● Task brief
Below are some entries. Count the lines where "agent" appears and state only that number.

● Recorded information
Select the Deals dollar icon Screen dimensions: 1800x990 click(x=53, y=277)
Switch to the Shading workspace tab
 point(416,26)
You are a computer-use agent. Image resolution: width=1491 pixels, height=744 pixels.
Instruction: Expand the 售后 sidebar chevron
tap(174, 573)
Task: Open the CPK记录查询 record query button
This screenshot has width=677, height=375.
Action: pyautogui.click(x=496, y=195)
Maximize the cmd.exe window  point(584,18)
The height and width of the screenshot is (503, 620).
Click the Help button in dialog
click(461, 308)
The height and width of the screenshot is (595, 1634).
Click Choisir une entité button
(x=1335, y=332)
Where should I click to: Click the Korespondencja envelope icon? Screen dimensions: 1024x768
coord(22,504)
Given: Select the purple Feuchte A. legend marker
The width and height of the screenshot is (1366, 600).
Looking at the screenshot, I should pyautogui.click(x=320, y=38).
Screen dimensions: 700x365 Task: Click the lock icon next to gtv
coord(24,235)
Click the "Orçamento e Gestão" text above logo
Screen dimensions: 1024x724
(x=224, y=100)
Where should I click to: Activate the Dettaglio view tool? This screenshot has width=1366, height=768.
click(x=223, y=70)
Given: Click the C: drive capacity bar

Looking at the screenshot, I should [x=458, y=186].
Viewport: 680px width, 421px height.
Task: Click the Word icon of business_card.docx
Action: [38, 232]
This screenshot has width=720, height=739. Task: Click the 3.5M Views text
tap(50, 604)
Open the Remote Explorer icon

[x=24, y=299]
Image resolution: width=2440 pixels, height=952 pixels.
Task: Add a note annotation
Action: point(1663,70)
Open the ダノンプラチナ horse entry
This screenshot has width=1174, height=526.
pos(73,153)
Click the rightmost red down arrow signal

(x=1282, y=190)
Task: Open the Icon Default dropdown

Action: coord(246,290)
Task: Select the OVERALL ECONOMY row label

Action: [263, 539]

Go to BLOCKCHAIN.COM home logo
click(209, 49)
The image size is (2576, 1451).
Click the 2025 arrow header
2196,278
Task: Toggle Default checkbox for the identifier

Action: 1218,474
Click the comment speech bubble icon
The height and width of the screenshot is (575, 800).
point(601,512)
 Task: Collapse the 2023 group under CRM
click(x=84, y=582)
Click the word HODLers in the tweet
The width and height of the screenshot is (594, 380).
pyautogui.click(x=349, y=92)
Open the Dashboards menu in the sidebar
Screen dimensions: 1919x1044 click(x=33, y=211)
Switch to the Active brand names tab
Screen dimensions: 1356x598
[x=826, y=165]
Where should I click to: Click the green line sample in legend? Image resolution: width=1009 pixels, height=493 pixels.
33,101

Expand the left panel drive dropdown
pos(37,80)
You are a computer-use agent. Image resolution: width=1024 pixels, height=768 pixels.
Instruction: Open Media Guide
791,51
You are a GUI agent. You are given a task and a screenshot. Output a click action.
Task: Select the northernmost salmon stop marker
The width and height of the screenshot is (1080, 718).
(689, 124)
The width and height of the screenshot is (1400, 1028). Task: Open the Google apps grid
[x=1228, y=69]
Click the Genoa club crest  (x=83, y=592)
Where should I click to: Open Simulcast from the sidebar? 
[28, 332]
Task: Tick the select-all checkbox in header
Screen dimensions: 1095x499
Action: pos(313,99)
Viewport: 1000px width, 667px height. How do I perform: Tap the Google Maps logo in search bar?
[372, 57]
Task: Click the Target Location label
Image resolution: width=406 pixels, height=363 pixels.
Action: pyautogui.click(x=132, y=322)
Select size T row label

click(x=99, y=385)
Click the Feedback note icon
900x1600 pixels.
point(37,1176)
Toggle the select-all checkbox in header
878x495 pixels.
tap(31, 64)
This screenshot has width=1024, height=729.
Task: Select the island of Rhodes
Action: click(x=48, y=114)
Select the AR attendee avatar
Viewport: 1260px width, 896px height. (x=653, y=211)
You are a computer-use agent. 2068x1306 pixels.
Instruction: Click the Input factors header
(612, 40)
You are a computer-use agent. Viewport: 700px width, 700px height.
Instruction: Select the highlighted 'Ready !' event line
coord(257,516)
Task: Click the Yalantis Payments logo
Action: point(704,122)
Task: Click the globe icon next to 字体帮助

● Solution
5